Bedient wird dabei ein bekannter – wirkungsvoller – Frame:

[EU] = [Zentralismus], und dieser Zentralismus sei extrem verwerflich, weil “uns” ja dann “die” sagen, was wir zu tun und zu lassen haben. Das ist Hofers Klientel gewohnt und dieser Frame wird von “Österreich” oder der Kronenzeitung ja auch regelmäßig bestärkt.

Konsequenterweise müssten FPÖ-WählerInnen dementsprechend einen Freiheitlichen an der Staatsspitze ablehnen. Strache verstünde sich als [Kanzler] wohl als [starker Mann], der rasch und ohne viel Gerede die (richtigen!) Entscheidungen fällt.

[FPÖ-Kanzler] = [Zentralismus] wäre die logische Folge. Unter Strache könnten wir wieder nicht an wesentlichen Entscheidungen teilhaben. Das wird FPÖ-SympathisantInnen aber kaum von ihrer Wahlentscheidung abbringen. Weil der Strache ist ja “einer von uns”, handelt also automatisch und intuitiv in “unserem” Sinn.

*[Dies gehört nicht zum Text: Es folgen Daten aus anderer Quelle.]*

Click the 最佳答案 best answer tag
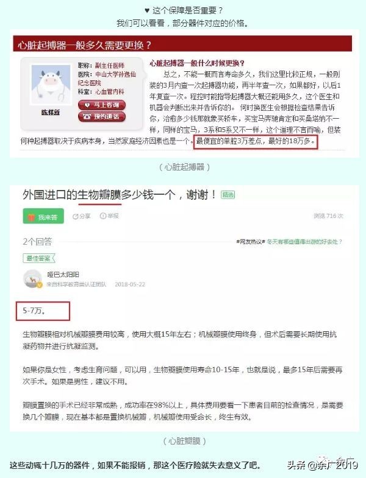 [39, 258]
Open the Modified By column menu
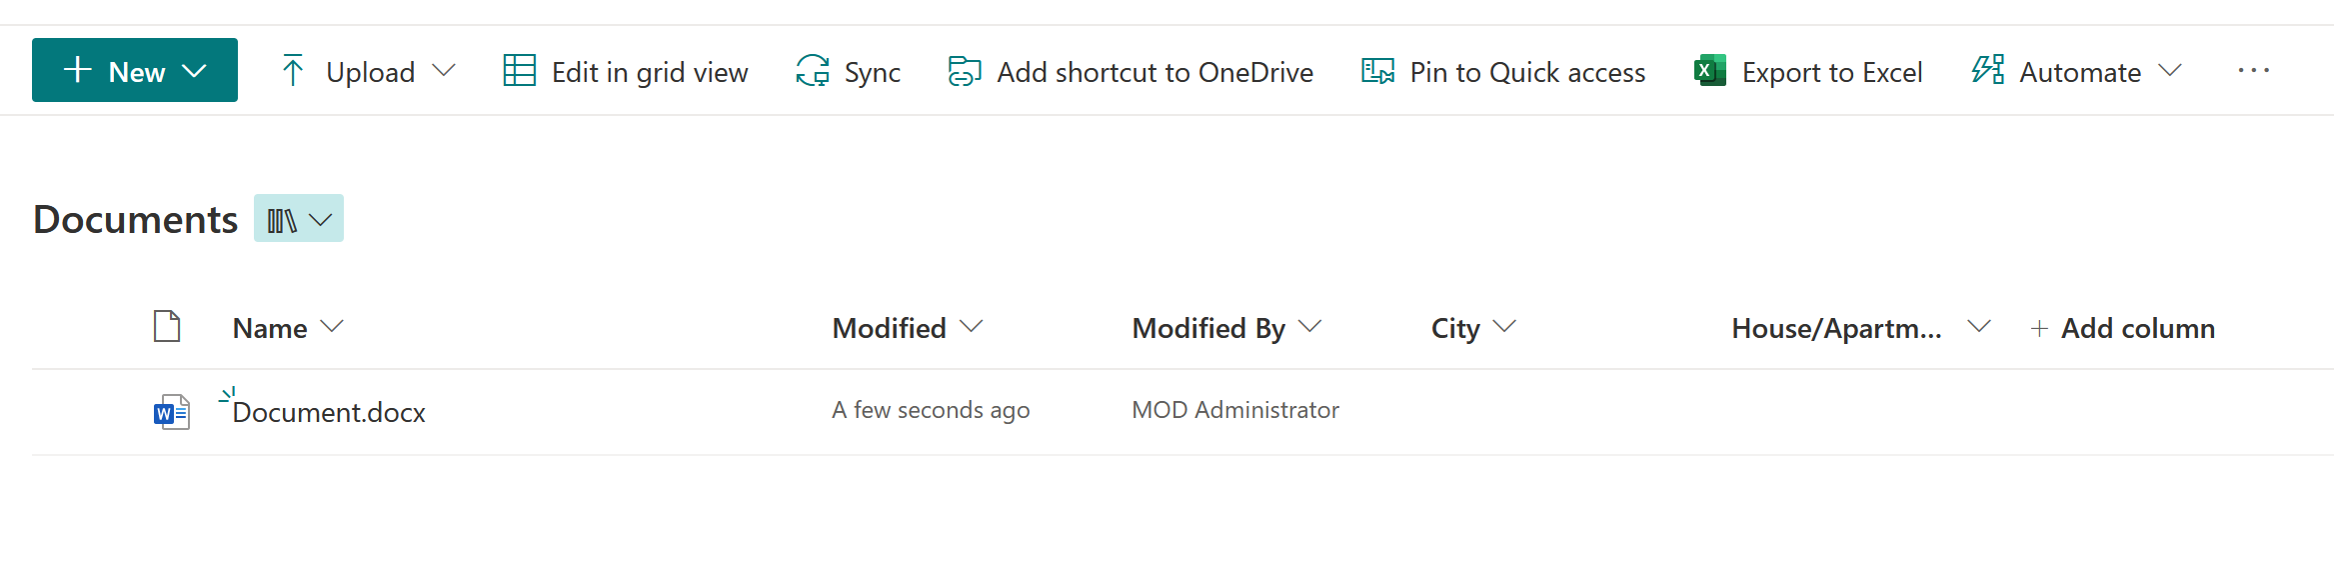This screenshot has height=572, width=2334. 1226,328
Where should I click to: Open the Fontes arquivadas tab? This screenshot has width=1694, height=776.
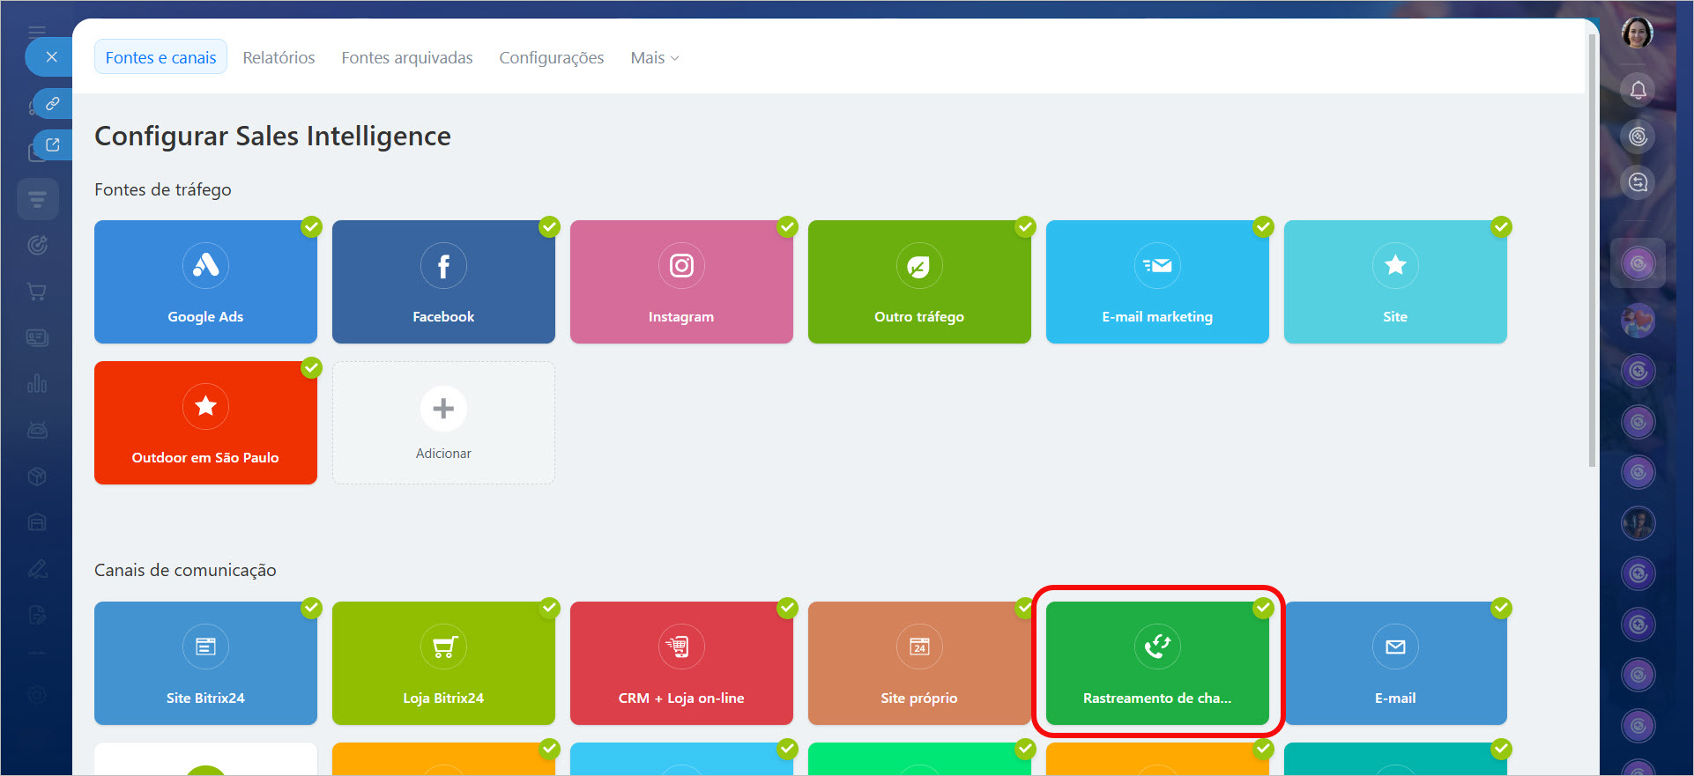(x=406, y=58)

Interessant, wie beim Thema Zentralismus die Perspektive springen kann. Je konservativer desto mehr Macht beim (zentralistischen) “starken Mann” und möglichst wenig Macht bei als ferne empfundenen Institutionen, seien sie in Wien oder in Brüssel.

Je progressiver desto dringender der Wunsch, die Kompetenzen einzelner Parteien oder PolitikerInnen zu begrenzen. Und desto lauter der Ruf nach intensiver Kooperation und – siehe globale Migration – gemeinschaftlicher, zentral organisierter Problemlösung.

Also Widerstand gegen Zentralismus auf allen Seiten.

Können wir das Rätsel lösen? Wir Menschen haben das Bedürfnis nach Unterstützung. Und die Hoffnung, dass da jemand ist, der sich verlässlich und in unserem Sinn um unsere dringenden Anliegen kümmert.

Die Antwort, die progressive Parteien dringend geben müssen, wenn sie gegen die konservative Vormacht in Österreich ankommen wollen, geht also über ihre jeweiligen Konzepte und Politiken hinaus: Es ist die Antwort auf die Frage, warum wir gerade ihnen dieses Vertrauen geben können!